Project

General

Profile

Actions

action #160284

closed

grafana server fails to start due to "alert rules: invalid alert rule\ncannot create rule with UID 'too_many_minion_job_failures_alert_s390zl12': UID is longer than 40 symbols" size:M

Added by okurz 7 months ago. Updated 5 months ago.

Status:
Resolved
Priority:
Normal
Assignee:
Category:
Regressions/Crashes
Start date:
2024-05-13
Due date:
% Done:

0%

Estimated time:

Description

Observation

https://monitor.qa.suse.de/ yields

502 Bad Gateway

From

journalctl -u grafana-server
May 13 12:04:54 monitor grafana[28845]: cannot create rule with UID 'qa_network_infra_ping_time_alert_s390zl12': UID is longer than 40 symbols
…
May 13 12:05:31 monitor grafana[29160]: cannot create rule with UID 'too_many_minion_job_failures_alert_s390zl12': UID is longer than 40 symbols

the alerts are defined from monitor:/etc/grafana/provisioning/alerting/dashboard-WDs390zl12.yaml . I temporarily changed that string locally from "too_many_minion_job_failures_alert_s390zl12" to "too_many_minion_job_failures_s390zl12" and for the other respectively. So
apparently only those two strings are problematic?

Acceptance criteria

  • AC1: grafana starts up consistently again
  • AC2: static code checks prevent us from running into the same problem before merging MRs

Suggestions

  • DONE Fix the problem transiently
  • DONE Research upstream for the problem. Maybe a new automatic grafana version upgrade triggered this? -> The feature change happened in https://github.com/grafana/grafana/commit/99fd7b8141e9cec296b810760ec0e86136ebfca0 2023-09 so some time aftwards we got the new version including this but haven't added problematically long alerts since then.

- What you need to do -
(A) In the Grafana ticket, what does https://monitor.qa.suse.de/ return?
(B) Decide whether each statement agrees with the Grafana ticket, answering yes or no and quoting the words that settle it: (i) The ticket's status is Resolved. (ii) The upstream feature change was made in 2024-05. (iii) The alerts are defined in a file named dashboard-WDs390zl12.yaml.
(C) According to the Grafana ticket, why does the grafana server fail to start?
The entries come from a source unrelated to the Grafana ticket.

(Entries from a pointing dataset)
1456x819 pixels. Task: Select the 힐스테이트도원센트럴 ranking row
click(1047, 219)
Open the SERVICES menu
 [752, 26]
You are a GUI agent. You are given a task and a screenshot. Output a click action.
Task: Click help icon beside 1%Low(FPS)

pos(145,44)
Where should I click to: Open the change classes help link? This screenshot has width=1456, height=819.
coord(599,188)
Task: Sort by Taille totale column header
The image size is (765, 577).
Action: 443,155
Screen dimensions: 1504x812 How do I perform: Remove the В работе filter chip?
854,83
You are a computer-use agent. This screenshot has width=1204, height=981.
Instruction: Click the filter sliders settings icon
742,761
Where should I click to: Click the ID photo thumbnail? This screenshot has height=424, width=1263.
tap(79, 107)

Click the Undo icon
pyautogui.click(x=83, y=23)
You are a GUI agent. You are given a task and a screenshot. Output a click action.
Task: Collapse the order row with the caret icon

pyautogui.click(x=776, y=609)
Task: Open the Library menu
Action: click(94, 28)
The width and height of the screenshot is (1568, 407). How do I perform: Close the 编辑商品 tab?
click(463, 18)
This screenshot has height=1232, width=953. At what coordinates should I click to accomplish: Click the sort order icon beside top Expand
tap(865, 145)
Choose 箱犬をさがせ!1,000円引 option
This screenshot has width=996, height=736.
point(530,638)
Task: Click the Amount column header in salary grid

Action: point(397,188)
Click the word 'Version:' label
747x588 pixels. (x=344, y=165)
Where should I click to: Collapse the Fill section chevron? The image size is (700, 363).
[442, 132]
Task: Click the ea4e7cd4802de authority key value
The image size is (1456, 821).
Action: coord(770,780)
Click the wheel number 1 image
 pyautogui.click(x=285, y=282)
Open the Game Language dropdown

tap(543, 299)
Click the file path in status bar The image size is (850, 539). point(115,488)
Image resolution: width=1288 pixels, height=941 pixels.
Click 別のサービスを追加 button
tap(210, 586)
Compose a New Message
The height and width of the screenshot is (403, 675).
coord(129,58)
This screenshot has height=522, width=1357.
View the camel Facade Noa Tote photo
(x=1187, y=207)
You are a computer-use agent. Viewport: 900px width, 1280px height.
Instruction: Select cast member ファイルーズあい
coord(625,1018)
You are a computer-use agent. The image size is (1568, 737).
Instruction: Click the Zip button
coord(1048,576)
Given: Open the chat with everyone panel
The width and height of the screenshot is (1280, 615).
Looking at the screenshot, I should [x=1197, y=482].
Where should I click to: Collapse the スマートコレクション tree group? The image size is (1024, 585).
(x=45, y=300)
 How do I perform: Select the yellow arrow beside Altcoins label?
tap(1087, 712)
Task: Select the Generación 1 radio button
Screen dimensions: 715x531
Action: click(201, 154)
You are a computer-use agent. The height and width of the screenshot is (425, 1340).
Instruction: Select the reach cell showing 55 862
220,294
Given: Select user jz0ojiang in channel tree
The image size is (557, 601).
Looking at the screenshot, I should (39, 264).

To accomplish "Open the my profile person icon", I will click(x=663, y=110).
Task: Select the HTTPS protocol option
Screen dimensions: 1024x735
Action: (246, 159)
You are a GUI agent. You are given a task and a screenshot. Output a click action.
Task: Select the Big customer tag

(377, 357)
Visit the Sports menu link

- Task answers -
(A) 502 Bad Gateway

(B)
(i) Yes: "Resolved"
(ii) No: "2023-09"
(iii) Yes: "the alerts are defined from monitor:/etc/grafana/provisioning/alerting/dashboard-WDs390zl12.yaml"

(C) Grafana cannot create alert rules whose UIDs are longer than 40 symbols. UIDs such as 'too_many_minion_job_failures_alert_s390zl12' exceed that limit, so the rules are rejected as invalid and the server does not start.